MIAMI, United States. — On May 15, 1977, Orlando Zapata Tamayo, a political prisoner of the Castro regime, was born in Santiago de Cuba. He died after an 86-day hunger strike in protest against the appalling prison conditions.
A bricklayer and plumber by trade, Zapata Tamayo emigrated to Havana, like so many of his compatriots, in search of better job opportunities. There he got in touch with the dissidence and began political activism, joining the Republican Alternative Movement party.
His fight against the dictatorship led him to be arrested on several occasions. The first was in December 2002, when he was accused of contempt and imprisoned for more than three months. In March 2003, thirteen days after his release, he returned to prison after the crackdown known as the Black Spring, during which 75 dissidents, activists and independent journalists were imprisoned. At the time of his arrest, Orlando Zapata was participating in a hunger strike for the release of his imprisoned comrades.

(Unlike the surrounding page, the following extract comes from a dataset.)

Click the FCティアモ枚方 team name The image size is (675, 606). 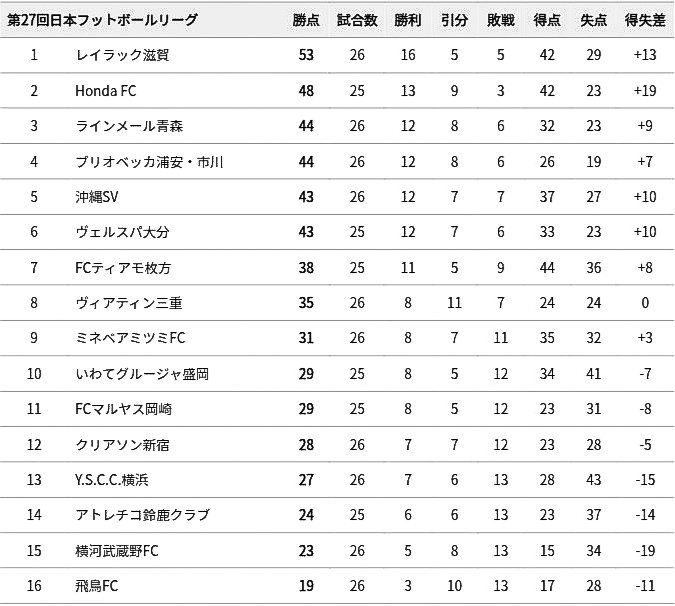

For the alleged crimes of contempt, public disorder and civil disobedience, he was sentenced to 36 years in prison after various legal proceedings, and sent to the Kilo 8 prison in Camagüey.
In December 2009 Orlando Zapata, declared a “prisoner of conscience” by Amnesty International, began the hunger strike that would end his life and would make him the second political dissident since Pedro Luis Boitel, in 1972, who died in such conditions. He stood up to denounce the precarious conditions in which the prisoners lived, and he persevered in his purpose to the point that the henchmen, seeing that they could not break him and fearing a political scandal, admitted him to the Camagüey Hospital, where they administered fluids to him. intravenous against their will.
In February 2010 his condition had deteriorated so much that he had to be transferred to Havana. He was treated at the Hermanos Ameijeiras hospital, where he died on the 23rd. Orlando Zapata’s strike had been covered by the foreign press, so his death immediately generated strong rejection.
The regime resorted to defamation to try to lessen the impact of the brutal event. As he has done with the prisoners after the demonstrations of July 11, 2021, he accused Orlando Zapata of being a criminal, alleging that he had been arrested several times for common crimes, information that only came to light after the death of the activist, and that it was denied by the opposition member Martha Beatriz Roque Cabello.
The international community harshly criticized the Cuban regime for the cruel death of the activist, and demanded the immediate release of the two hundred political prisoners existing at that time. Orlando Zapata Tamayo was included in the list of martyrs of the Cuban dissidence.